Galactic clusters can be really huge when they include many galaxies, especially if they contain very massive galaxies. Approximately 6 billion light years from Earth, the RCS2 J2327 cluster is one of the largest known, with such an overall mass that it bends the space around it, with results that can be useful to astronomers when they allow to magnify the images obtained. This phenomenon, known as gravitational lens and predicted by Albert Einstein’s General Theory of Relativity, is well known and exploited in various researches.
In the case of an object as large as the galaxy cluster RCS2 J2327, the phenomenon of gravitational lens can be observed even in three different effects: strong lens, weak lens and microlens. The strong lens effect is the most obvious one, which produces multiple images such as the Einstein cross and the distorted ones of galaxies. The weak lens effect is more localized and is mainly studied in a statistical way but is useful to calculate the mass of cosmic objects such as a galaxy cluster.
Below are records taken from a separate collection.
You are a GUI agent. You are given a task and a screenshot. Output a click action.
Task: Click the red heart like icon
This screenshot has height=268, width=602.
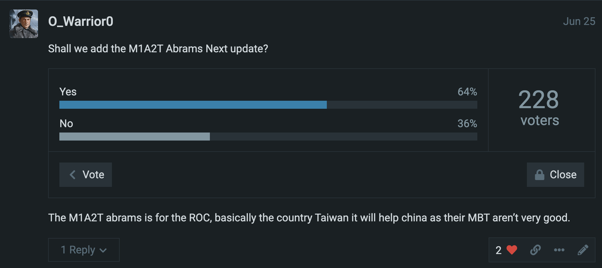click(x=512, y=250)
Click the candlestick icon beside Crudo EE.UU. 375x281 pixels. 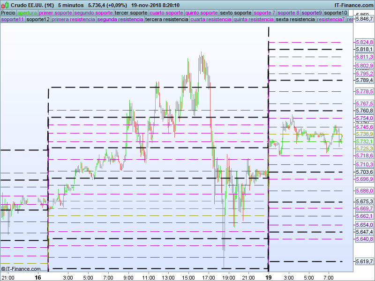click(x=5, y=5)
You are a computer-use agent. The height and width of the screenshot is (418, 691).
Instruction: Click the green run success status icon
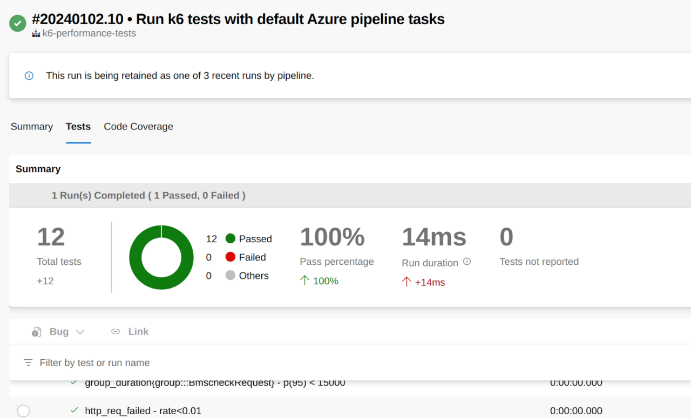[x=17, y=23]
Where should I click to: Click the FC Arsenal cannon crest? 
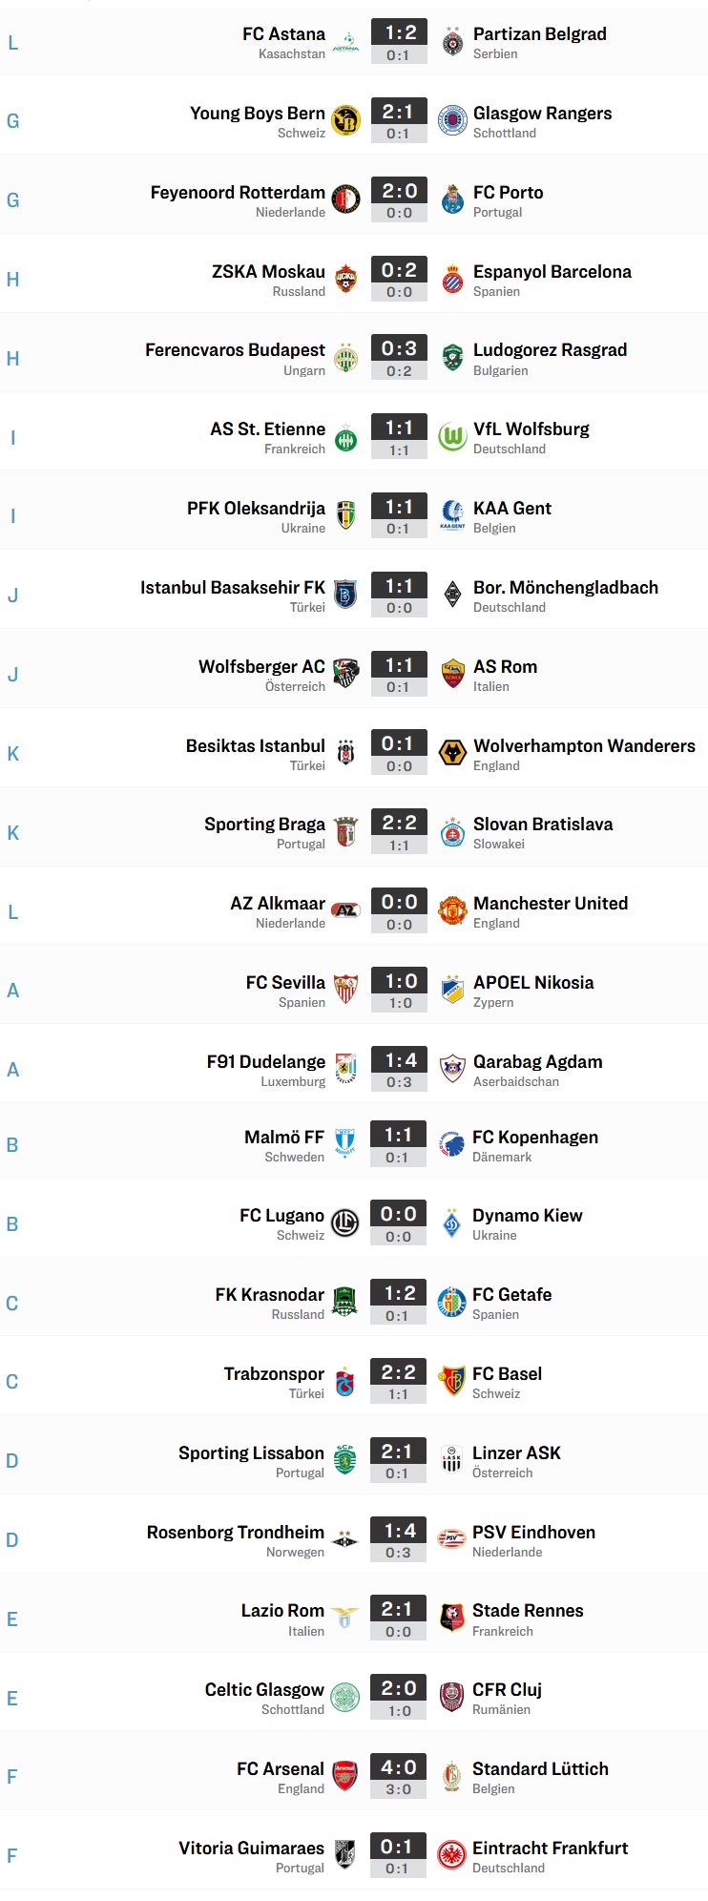coord(344,1776)

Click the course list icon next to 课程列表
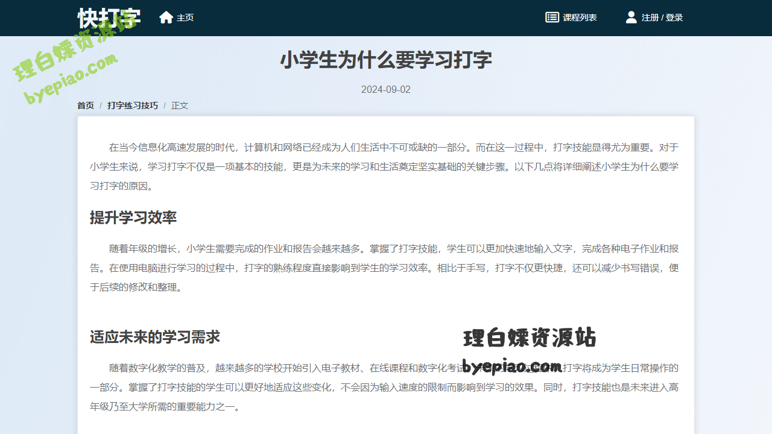[551, 17]
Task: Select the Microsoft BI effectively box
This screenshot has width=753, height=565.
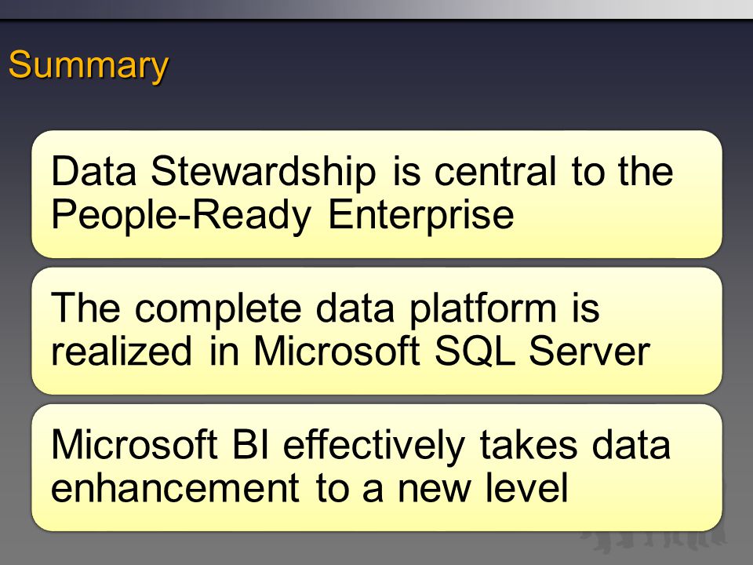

The calculations require detailed observations that provide accurate data on the effects of weak gravitational lens in the various areas of the galaxy cluster. To obtain the required data, the researchers combined those obtained from two different instruments: the ground-based HAWK-I (High Acuity Wide-field K-band Imager) on the VLT and ACS (Advanced Camera for Surveys) on the Hubble Space Telescope.
The complex analysis of the data combined allowed to estimate the total mass of the galaxy cluster RCS2 J2327 in just over 2 quadrillion solar masses. It’s one of the most massive clusters known. According to the researchers, the use of the HAWK-I instrument for this type of measurements is valid thanks to its sensitivity.